## Begin DATA PROVIDED

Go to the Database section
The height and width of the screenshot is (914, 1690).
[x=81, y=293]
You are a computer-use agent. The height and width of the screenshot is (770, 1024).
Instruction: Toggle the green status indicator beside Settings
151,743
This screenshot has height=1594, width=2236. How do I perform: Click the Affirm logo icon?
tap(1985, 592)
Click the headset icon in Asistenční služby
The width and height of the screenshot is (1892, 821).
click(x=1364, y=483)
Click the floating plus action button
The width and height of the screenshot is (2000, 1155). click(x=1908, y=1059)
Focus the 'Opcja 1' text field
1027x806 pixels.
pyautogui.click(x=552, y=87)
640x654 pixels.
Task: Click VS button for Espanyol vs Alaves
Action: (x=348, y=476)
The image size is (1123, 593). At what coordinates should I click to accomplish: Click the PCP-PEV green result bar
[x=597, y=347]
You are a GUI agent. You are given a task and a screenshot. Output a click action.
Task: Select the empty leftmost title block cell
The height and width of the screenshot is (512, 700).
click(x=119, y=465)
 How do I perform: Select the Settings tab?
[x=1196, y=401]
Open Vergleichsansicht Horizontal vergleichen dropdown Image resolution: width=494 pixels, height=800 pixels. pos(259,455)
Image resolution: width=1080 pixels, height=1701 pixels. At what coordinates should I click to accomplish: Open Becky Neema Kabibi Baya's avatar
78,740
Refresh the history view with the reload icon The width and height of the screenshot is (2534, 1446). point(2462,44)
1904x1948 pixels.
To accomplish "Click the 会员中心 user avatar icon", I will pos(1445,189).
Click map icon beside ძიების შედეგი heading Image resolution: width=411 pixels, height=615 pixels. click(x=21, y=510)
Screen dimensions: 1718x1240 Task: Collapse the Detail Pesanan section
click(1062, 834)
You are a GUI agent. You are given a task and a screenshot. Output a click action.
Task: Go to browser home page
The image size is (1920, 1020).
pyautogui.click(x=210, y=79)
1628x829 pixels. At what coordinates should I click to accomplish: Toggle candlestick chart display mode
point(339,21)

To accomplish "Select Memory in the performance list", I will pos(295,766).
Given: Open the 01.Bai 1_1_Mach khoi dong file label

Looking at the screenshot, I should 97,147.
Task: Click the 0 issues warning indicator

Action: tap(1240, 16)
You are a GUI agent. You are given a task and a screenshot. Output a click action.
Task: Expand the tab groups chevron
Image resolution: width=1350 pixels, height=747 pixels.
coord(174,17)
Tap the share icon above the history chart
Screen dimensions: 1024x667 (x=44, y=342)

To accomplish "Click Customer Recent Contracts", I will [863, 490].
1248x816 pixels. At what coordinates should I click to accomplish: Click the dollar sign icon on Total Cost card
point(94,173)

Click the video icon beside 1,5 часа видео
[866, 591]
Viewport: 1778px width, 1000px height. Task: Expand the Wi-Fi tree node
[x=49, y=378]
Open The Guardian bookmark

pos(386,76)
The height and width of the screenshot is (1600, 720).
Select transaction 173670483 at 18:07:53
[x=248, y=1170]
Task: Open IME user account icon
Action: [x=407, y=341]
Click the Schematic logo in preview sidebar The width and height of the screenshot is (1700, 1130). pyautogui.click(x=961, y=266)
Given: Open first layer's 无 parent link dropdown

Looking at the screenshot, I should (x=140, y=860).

## End DATA PROVIDED

# DIRECTION
Starting at the line that contains "Open The Guardian bookmark" and stopping after the final line of the entries, put each line into a JSON list of strings, one string per line. Skip any blank lines.

# SOLUTION FOR THIS EXERCISE
[
  "Open The Guardian bookmark",
  "pos(386,76)",
  "The height and width of the screenshot is (1600, 720).",
  "Select transaction 173670483 at 18:07:53",
  "[x=248, y=1170]",
  "Task: Open IME user account icon",
  "Action: [x=407, y=341]",
  "Click the Schematic logo in preview sidebar The width and height of the screenshot is (1700, 1130). pyautogui.click(x=961, y=266)",
  "Given: Open first layer's 无 parent link dropdown",
  "Looking at the screenshot, I should (x=140, y=860)."
]